3 – Kan Ya Makan (Once Upon A Time) – Nesrine – 1 novembre 2024
Nesrine Belmokh, violoncellista e cantante franco algerina è davvero brava. Una formazione classica – ha suonato in orchestre sinfoniche per anni – la musicista vede nel violoncello il suo alter ego che la segue come un’ombra. È la base della composizione per i suoi brani e per lanciare quella sua voce vellutata e misteriosa. Il suo ultimo lavoro raconta della sua vita, dei suoi incontri, della sua affettività. Lo traduce in numerose sfaccettature armoniche fissate nel pentagramma e in una narrazione, tra arabo e francese, che è una assoluta novità rispetto ai due precedenti album pubblicati. I brani sono stati scritti da lei con la collaborazione della madre, Leïla Guinoun, una medica pediatra di grande cultura. Come giustamente fa notare il sito Bandcamp l’artista è una Scheherazade dei nostri tempi, il suo album ha l’aura di un moderno Racconto delle Mille e una notte. Proprio da qui bisogna partire per ascoltare gli undici brani che compongono Kan Ya Makan. Il C’era una volta, identifica immediatamente quello che l’artista vuole raccontare.
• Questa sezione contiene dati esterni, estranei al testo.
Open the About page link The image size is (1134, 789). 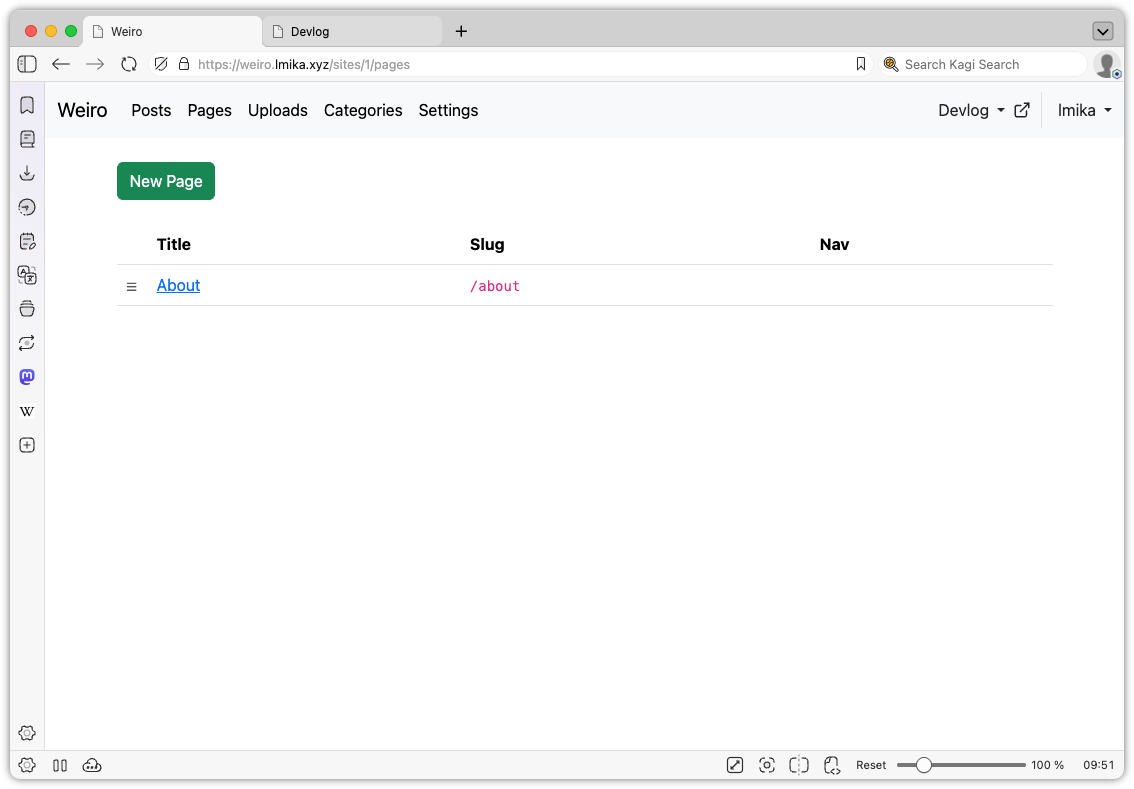pyautogui.click(x=178, y=285)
Una storia che mescola aspettative e realtà, ricordi e sogni. Il primo brano, Prelude, appena 37 secondi suonati da uno struggente violoncello, sembra introdurre un lavoro dal tono drammatico. Invece, nella canzone successiva, Ya Lil, Nesrine parte subito con un riff in arabo per poi passare al francese assumendo una voce dal tono “civettuolo” e sensuale. In Dunia, che significa “Vita”, racconta se stessa: La notte cancella la bruttezza e il cielo grigio/ E io… sono nata qui/ Ho aperto gli occhi, ho deciso di vivere/ Paura, sottomissione, abbandono, non sono per me, no…Il pizzicato degli archi in Bonnie e Clyde fissa invece una storia d’amore senza banalizzarla… Un bel lavoro, maturo, creativo, solido, grazie anche ai musicisti che hanno suonato con lei, Vincent Huma alla chitarra, Grégoire Musso al basso e tastiere, Anissa Nehari e Rhani Krija alle percussioni, e Paco Soler al trombone. Un disco da annoverare nella propria collezione.